Bien sûr, nul ne peut minimiser la lutte contre la souffrance animale, qui plus est exploitée désormais non plus seulement à l’occasion de rassemblements collectifs tissant le lien social, mais aussi parfois au profit de la société du spectacle capitaliste (environ 200 corridas et 1000 taureaux tués ainsi chaque année en France méridionale), laquelle sait d’ailleurs de plus en plus substituer l’homme à l’animal dans les nouveaux Jeux du cirque de la télé-réalité. Il demeure que ce qui fait société en ce qu’il fait identité pour la classe des travailleurs, ne peut évoluer que par et pour les travailleurs à l’issue d’un débat démocratique et philosophique libre et apaisé et non pas tranché, comme disait Marx, « par décret du mufti » imposé d’en haut.
Mesurons au passage le paradoxe d’une société capitaliste qui, du même mouvement, détruit l’idéal jacobin d’une République sociale, indivisible, démocratique, pacifique et souveraine en segmentant au maximum l’Hexagone (« pacte girondin », « zones franches », « droit constitutionnel à l’expérimentation territoriale », création de méga-Régions à l’allemande concurrentes entre elles et héritant de pouvoirs régaliens, destruction du bac national au profit du contrôle continu local, abandon de tout aménagement national du territoire, délaissement du « produire en France » entièrement abandonné au marché, etc.) et, là où l’on en a le moins besoin, dans le domaine de l’évolution des mœurs, des traditions locales, de la cuisine, promeut le retour en force d’un bonapartisme « sociétal » hyper-centralisateur qui, loin d’unifier le pays, et moins encore, la classe des travailleurs, ne peut qu’aggraver toutes les fractures entre le Nord et l’ « Ovalie », entre les métropolitains et les « périphériques », entre les « urbains » et les ruraux, entre les jeunes et les anciens, etc. Tout cela dans le but évident d’entraver le « tous ensemble » des travailleurs pour le progrès social, la paix et les libertés..

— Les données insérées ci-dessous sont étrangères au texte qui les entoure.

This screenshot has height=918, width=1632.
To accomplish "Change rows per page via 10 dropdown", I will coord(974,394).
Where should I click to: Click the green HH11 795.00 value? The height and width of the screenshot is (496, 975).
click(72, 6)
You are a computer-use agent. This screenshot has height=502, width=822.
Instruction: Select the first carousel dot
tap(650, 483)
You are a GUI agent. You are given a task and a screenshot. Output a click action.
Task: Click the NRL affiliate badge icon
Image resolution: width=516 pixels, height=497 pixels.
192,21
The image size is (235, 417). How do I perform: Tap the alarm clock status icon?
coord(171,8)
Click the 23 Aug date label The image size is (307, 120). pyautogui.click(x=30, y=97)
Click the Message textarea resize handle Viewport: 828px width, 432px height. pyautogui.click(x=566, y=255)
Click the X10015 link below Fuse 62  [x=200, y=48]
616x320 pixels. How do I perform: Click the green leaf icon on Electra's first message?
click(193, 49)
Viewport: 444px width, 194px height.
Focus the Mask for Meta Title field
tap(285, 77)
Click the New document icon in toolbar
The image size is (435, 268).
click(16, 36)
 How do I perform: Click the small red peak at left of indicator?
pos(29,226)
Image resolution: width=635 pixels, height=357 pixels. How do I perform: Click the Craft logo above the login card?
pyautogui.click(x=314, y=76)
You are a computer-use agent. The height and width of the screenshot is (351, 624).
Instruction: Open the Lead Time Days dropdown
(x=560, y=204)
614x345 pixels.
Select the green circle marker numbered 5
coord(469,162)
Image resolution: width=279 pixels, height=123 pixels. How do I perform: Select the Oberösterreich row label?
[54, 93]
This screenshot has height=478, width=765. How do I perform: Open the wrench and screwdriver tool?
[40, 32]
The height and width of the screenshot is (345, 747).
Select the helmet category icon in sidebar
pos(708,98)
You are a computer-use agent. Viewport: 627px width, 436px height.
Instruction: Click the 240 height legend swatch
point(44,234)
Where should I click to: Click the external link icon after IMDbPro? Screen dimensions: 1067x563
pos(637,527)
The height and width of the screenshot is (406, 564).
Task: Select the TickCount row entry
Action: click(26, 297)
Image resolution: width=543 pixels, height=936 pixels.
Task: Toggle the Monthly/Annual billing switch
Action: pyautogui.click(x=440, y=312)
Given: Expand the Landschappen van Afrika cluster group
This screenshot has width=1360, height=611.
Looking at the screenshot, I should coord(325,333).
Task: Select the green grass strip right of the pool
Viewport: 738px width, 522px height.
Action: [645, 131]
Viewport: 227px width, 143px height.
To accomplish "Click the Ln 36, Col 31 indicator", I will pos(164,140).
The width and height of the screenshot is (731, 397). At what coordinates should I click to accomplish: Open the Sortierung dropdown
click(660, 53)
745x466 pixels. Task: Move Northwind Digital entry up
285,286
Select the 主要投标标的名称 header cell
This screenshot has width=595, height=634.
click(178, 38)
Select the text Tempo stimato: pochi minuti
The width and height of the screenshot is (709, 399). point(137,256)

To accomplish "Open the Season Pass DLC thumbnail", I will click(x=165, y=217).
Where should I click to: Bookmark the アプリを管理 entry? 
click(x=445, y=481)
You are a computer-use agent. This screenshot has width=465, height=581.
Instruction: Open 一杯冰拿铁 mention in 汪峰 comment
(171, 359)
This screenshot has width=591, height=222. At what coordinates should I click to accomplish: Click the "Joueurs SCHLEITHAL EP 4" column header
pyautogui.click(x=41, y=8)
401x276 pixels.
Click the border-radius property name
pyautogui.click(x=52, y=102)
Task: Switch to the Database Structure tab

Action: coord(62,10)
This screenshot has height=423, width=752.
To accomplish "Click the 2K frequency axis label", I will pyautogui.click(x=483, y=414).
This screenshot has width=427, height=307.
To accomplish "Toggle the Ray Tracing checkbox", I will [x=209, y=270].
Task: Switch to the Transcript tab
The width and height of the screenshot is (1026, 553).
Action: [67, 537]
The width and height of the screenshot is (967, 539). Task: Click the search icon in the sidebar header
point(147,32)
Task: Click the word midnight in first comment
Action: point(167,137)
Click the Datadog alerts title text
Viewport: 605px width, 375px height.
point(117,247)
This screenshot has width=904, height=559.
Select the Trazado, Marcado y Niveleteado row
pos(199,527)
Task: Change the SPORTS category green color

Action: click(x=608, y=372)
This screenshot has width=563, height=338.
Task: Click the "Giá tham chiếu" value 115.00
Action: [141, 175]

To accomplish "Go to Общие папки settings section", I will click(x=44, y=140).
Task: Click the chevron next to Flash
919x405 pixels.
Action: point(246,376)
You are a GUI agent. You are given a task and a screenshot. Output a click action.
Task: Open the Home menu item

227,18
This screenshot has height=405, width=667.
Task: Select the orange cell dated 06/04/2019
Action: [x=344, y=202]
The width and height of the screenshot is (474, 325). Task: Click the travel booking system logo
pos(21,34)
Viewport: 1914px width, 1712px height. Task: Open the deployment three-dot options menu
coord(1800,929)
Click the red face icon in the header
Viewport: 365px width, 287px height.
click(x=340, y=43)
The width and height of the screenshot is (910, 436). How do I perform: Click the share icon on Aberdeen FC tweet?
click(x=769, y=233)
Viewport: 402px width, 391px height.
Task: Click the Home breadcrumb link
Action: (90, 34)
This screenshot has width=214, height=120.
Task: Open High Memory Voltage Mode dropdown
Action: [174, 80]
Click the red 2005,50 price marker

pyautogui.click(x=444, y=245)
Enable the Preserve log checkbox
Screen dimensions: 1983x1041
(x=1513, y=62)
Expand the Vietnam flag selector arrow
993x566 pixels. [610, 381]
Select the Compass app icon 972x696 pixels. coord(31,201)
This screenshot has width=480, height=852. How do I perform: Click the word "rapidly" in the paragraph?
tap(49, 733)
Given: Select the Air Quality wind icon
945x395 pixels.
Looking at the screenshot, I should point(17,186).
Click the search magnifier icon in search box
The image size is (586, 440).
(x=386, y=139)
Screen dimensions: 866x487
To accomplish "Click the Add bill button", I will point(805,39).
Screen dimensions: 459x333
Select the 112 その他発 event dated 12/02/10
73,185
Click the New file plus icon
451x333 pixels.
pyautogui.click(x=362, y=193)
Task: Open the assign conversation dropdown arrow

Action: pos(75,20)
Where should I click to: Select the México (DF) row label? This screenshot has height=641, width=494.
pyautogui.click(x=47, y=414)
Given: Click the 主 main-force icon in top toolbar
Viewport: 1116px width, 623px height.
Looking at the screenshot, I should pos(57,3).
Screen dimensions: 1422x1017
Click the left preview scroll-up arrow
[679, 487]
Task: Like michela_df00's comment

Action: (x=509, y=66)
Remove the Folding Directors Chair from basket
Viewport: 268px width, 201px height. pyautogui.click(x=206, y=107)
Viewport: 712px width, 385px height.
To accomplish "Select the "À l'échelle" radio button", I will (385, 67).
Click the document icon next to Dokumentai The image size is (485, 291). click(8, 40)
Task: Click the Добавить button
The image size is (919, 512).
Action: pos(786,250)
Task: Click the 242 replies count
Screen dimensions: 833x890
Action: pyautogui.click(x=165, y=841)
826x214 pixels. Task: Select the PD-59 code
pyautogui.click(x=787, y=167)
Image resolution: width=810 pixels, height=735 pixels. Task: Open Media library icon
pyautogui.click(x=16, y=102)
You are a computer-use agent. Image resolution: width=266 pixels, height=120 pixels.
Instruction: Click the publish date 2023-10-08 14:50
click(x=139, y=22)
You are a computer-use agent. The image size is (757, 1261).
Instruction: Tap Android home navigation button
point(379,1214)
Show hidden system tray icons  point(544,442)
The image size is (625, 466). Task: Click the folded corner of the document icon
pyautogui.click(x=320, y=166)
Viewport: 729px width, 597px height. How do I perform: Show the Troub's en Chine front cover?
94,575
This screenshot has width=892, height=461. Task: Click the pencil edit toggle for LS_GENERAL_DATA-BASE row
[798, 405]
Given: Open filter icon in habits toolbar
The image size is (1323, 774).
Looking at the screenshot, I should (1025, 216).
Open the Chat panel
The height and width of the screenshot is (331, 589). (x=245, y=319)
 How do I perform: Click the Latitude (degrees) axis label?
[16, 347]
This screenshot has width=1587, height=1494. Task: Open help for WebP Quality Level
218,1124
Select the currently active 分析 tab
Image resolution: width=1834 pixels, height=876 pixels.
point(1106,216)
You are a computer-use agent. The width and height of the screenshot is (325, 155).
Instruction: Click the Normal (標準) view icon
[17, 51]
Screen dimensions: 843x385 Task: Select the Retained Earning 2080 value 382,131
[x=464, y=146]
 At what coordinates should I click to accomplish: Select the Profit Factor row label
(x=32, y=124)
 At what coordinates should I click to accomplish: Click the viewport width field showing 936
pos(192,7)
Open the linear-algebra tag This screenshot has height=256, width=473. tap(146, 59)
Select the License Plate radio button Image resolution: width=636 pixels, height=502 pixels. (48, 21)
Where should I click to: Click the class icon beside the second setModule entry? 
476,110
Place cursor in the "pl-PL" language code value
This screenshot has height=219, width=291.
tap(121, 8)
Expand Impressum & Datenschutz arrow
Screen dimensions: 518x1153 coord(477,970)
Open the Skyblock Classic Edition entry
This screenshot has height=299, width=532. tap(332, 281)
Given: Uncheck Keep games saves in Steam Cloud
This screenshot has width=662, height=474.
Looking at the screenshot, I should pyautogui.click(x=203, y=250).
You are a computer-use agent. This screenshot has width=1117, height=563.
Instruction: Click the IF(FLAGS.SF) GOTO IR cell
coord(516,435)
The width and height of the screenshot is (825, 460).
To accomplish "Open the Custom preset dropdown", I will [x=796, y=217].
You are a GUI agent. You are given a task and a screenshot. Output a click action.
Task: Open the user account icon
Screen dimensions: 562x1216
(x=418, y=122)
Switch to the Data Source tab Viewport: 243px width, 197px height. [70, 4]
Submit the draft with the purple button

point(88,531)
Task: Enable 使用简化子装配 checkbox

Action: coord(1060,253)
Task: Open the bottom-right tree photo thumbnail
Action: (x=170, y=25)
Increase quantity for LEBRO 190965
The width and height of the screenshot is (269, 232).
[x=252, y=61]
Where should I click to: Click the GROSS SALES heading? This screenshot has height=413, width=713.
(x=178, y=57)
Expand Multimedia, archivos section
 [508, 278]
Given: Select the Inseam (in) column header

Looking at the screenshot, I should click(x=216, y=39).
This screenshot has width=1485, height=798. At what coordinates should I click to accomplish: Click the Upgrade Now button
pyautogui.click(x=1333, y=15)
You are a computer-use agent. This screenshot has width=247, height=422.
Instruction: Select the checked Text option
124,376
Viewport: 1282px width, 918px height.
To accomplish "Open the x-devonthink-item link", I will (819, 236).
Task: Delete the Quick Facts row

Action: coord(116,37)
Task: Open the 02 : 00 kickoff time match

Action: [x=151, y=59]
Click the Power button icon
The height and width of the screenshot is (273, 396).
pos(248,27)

C’est pourquoi il faut poser le cadre indispensable à l’ouverture de débats sereins, nécessaire à la compréhension des modes de vies de nos villes et nos campagnes, à leur organisation et à leur évolution respectueuse des vies et des manières dont chacun conçoit son devenir dans le cadre de ce « bonheur commun » qui est l’objet d’une vraie République.
Et cela impose, contre les diviseurs et les irresponsables, que chacun travaille à la compréhension et au respect mutuel des travailleurs de tout le pays.. Que le débat sociétal se poursuive, mais surtout regroupons-nous autour du drapeau rouge de la lutte sans foncer dans tous les leurres, fussent-ils rouges, que l’ennemi de classe destructeur de la République nous tend sans cesse pour mieux nous fracturer.
Il n’est nul besoin de foncer sur les chiffons rouges au risque de subir l’estocade mettant à genou le peuple, l’enjeu et la responsabilité de la classe des travailleurs c’est de s’unir et de relever le drapeau rouge, celui de la lutte pour faire gagner la classe des travailleurs.